Synopsis : 1967. Devenue journaliste, Kathleen se rend à Paris pour un reportage. Une occasion pour profiter de la vie nocturne à Saint-Germain-des-Prés. Elle y fait la connaissance de Tom. Ils se reverront à Bruxelles et elle en tombera éperdument amoureuse. Le personnel du grand magasin Innovation, construit en partie par Victor Horta, à Bruxelles, se prépare à mettre à l’honneur des produits venus des USA lors d’une « Semaine Américaine ». Mais dans les rues, la contestation gronde. L’extrême-gauche multiplie les manifestations pour stopper l’impérialisme américain et l’implication des USA dans la guerre du Viêtnam. Alors qu’une odeur de brûlé se répand dans les rayons de l’Innovation, une personne lâche : « je donne ma vie pour le Viêtnam ». Plus de 260 personnes y trouveront la mort. Kathleen couvrira le déroulement de l’enquête. Les antiimpérialistes sont-ils responsables de l’incendie ? Quel est le rôle de Tom ? Pourquoi Kathleen a-t-elle l’impression qu’il joue un double-jeu ?

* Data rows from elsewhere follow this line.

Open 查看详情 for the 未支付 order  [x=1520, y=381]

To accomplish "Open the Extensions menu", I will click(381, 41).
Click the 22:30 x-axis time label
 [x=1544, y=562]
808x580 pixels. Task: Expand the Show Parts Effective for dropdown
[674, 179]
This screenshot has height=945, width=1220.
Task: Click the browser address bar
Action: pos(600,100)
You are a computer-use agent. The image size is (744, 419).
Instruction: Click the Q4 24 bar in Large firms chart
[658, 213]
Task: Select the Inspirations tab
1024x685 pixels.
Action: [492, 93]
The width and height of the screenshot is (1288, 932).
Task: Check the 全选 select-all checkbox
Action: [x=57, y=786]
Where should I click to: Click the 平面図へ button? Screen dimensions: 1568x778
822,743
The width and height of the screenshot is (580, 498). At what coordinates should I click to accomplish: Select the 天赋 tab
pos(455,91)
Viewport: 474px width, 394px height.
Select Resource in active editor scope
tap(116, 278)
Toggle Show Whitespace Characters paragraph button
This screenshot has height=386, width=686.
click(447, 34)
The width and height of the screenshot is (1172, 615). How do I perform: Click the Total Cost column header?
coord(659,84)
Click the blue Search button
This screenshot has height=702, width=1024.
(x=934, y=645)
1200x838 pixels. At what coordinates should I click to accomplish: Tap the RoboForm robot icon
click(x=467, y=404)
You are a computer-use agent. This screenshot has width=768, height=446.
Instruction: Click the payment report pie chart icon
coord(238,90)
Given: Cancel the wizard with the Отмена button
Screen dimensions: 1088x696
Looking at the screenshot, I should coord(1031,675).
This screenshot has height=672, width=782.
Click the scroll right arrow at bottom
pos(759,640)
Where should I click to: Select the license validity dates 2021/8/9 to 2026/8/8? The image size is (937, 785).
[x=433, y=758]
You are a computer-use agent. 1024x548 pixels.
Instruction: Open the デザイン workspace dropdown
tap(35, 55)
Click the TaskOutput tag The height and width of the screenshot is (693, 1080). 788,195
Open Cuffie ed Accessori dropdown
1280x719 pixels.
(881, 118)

Pour démarrer notre avis, il est bon de préciser que chaque récit de la série peut être découvert indépendamment. Les histoires trouvent leur conclusion, et il n’est pas obligatoire d’avoir lu les anciens volumes pour pleinement profiter de notre lecture du jour, malgré le retour de certains personnages. De notre côté, « Innovation 67 » est le premier ouvrage que nous découvrons en provenance de cette collection. Il revient sur l’incendie de l’Innovation, ce grand centre commercial de la rue Neuve à Bruxelles, dont une partie du bâtiment a été construite par Victor Horta. Ce 22 mai 1967 restera dans les mémoires, et fait figure de véritable tragédie nationale avec plus de 260 morts et des scènes épouvantables de femmes et d’hommes faisant tout pour échapper aux flammes, allant jusqu’à se défenestrer. Il faut d’ailleurs préciser que le climat était particulièrement tendu avant le drame, et cet aspect politique est bien expliqué tout au long de l’ouvrage. L’innovation et son personnel se préparaient en effet à mettre en place la « Semaine Américaine », provoquant la gronde de certains mouvements d’extrême-gauche. Ces derniers manifestent et n’hésitent pas à distribuer des tracts pour dénoncer et stopper l’impérialisme américain et leur implication dans la guerre du Viêtnam. Mais sont-ils à l’origine de l’incendie ?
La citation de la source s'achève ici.